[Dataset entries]
-=-=-=-=-
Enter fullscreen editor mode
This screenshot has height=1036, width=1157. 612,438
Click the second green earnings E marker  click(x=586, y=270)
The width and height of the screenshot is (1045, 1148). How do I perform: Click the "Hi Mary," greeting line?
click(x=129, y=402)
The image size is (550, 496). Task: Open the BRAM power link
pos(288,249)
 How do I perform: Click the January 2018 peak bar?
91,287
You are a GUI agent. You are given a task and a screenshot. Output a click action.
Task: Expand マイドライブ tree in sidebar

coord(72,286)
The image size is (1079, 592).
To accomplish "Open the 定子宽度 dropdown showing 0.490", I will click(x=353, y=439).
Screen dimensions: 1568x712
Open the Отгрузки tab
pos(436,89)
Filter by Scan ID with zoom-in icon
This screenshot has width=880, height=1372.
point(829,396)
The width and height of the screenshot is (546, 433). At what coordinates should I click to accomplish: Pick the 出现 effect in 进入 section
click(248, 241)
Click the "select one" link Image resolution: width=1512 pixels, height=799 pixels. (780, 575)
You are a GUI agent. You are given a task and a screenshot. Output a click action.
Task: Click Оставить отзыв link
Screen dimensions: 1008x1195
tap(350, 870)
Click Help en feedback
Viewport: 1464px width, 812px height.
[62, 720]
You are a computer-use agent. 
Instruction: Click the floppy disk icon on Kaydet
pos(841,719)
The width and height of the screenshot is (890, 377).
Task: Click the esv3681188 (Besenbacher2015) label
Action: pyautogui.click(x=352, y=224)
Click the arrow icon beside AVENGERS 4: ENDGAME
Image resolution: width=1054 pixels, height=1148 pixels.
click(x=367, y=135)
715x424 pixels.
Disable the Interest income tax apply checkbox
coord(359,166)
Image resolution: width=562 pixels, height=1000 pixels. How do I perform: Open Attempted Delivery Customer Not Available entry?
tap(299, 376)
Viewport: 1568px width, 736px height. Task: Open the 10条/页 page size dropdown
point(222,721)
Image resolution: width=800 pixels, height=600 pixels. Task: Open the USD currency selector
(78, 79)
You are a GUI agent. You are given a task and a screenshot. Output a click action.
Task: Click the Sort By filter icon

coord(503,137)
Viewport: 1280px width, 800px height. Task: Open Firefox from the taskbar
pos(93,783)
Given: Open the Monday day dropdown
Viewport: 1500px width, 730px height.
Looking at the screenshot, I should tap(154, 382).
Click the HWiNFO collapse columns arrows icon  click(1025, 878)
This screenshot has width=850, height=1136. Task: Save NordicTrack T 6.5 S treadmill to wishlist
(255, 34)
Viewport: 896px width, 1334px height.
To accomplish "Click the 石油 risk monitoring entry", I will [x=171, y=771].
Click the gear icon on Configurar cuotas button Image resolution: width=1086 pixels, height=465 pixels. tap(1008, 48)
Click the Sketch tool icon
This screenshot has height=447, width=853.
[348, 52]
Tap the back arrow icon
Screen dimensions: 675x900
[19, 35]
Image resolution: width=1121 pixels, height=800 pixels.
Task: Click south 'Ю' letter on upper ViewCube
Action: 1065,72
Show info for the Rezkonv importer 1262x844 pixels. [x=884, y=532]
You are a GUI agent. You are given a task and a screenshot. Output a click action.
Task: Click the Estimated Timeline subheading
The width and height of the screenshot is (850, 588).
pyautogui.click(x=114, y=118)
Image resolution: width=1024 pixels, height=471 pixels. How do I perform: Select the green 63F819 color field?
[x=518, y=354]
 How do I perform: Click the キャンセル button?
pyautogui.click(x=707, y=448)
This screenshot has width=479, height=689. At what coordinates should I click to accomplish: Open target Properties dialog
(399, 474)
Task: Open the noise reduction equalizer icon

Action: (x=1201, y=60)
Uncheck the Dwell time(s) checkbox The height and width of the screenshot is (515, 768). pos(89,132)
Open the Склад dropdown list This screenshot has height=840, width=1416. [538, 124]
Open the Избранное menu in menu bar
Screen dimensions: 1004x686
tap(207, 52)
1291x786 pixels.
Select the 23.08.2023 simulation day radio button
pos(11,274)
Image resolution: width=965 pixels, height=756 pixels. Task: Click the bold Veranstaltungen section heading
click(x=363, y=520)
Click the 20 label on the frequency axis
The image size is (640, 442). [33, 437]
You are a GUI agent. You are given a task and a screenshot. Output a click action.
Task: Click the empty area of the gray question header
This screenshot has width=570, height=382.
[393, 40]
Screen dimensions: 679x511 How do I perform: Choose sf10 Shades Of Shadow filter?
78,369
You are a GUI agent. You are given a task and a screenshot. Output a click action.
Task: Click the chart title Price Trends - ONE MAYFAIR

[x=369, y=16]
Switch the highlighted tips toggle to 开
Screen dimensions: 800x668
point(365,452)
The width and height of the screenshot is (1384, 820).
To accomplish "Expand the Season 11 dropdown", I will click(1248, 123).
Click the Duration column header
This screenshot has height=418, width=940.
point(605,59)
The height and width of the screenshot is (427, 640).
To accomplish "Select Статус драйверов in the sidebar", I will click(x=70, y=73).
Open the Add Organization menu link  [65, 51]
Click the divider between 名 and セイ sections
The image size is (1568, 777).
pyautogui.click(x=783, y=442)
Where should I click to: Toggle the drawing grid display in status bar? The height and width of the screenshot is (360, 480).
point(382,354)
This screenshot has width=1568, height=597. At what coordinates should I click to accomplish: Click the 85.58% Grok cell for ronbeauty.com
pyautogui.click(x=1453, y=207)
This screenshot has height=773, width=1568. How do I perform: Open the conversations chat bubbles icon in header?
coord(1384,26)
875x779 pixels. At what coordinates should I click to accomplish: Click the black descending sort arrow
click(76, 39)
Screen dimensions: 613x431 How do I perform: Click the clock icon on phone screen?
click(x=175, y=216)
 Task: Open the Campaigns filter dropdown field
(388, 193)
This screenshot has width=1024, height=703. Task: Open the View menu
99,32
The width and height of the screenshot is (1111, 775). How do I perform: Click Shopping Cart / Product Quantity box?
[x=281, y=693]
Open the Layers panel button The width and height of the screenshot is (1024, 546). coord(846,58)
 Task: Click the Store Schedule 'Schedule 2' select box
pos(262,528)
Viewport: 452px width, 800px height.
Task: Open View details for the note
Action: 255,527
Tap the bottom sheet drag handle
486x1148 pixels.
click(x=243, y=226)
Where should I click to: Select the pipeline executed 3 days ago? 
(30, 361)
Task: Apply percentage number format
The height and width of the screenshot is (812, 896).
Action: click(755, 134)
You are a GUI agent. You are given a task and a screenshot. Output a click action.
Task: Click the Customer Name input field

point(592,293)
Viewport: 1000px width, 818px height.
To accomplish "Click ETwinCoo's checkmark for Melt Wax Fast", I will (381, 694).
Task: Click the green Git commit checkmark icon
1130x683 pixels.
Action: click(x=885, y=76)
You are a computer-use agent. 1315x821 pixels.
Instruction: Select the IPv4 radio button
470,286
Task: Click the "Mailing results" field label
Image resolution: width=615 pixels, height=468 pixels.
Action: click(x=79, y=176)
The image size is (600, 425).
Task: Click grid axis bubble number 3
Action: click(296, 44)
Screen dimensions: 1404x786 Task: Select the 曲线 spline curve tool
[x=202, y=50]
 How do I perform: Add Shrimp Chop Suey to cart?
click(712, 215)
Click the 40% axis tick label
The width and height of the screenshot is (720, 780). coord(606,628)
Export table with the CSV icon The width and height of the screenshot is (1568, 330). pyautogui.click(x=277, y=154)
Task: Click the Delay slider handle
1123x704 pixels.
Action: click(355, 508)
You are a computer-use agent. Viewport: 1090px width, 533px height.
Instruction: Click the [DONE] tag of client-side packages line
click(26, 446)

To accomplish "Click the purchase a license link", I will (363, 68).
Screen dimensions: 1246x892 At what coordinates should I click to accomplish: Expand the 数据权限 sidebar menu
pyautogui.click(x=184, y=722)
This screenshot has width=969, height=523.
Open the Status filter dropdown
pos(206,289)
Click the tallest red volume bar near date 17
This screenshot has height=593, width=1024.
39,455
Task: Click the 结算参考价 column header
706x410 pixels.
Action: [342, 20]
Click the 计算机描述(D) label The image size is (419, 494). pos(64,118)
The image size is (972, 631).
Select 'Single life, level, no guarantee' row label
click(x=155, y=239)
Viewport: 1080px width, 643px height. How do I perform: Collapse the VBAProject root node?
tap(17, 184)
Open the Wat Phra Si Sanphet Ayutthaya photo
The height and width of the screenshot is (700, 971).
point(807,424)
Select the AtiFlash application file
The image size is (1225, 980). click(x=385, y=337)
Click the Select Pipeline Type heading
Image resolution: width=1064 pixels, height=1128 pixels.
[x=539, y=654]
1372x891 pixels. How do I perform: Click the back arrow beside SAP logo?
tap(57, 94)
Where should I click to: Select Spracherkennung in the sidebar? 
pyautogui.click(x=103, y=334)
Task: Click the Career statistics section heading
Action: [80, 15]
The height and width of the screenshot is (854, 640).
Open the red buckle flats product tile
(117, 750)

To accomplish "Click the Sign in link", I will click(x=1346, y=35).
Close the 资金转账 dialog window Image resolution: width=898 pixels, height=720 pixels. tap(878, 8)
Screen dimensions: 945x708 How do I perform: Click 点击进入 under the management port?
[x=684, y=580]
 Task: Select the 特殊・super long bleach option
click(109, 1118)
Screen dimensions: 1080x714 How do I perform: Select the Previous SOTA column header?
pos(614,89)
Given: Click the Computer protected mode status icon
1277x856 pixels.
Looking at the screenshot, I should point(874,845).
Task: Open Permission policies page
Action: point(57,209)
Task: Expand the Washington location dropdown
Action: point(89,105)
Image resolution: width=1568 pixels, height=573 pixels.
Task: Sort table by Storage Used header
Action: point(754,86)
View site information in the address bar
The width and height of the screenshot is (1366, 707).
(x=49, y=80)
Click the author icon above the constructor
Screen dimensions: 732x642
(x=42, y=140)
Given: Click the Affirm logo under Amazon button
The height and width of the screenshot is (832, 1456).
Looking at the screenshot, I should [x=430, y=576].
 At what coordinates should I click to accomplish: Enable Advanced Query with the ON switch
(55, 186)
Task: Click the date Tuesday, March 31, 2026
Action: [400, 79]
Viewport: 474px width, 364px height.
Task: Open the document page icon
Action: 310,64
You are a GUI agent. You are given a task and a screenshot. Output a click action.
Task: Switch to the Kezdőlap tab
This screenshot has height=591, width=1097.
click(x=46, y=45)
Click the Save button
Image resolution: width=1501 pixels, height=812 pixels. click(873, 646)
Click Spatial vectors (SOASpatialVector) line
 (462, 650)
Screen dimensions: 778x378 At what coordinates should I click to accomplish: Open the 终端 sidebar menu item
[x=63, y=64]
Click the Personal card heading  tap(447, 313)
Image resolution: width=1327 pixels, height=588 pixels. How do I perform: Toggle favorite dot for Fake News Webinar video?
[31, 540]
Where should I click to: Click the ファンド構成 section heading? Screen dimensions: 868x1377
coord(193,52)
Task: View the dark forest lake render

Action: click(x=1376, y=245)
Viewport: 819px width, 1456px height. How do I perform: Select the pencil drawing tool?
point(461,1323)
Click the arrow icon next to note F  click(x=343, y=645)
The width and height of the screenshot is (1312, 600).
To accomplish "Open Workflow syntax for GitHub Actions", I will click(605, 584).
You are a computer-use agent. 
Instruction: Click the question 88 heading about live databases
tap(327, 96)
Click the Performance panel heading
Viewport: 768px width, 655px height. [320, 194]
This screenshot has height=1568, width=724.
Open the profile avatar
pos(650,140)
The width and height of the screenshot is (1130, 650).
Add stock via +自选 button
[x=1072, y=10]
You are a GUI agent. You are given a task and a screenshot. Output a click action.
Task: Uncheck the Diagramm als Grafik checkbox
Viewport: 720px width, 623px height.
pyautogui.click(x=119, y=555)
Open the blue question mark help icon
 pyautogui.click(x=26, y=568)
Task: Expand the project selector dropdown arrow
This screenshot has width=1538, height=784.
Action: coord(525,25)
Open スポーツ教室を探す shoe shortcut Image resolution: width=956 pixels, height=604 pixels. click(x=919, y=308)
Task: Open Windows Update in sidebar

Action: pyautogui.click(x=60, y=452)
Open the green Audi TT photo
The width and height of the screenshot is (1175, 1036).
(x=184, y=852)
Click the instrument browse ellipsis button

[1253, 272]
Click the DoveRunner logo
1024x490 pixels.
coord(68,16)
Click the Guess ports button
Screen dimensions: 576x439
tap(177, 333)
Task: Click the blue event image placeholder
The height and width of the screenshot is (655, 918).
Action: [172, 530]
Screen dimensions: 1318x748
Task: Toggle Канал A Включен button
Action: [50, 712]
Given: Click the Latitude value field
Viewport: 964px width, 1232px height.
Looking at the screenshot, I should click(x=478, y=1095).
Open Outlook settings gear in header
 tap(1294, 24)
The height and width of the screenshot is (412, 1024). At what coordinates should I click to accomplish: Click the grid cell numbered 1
-=-=-=-=-
■ **Work to complete**:
The expected answer is a copy of every line in the entries that holds the word "handle".

■ **Result**:
Tap the bottom sheet drag handle
Task: Click the Delay slider handle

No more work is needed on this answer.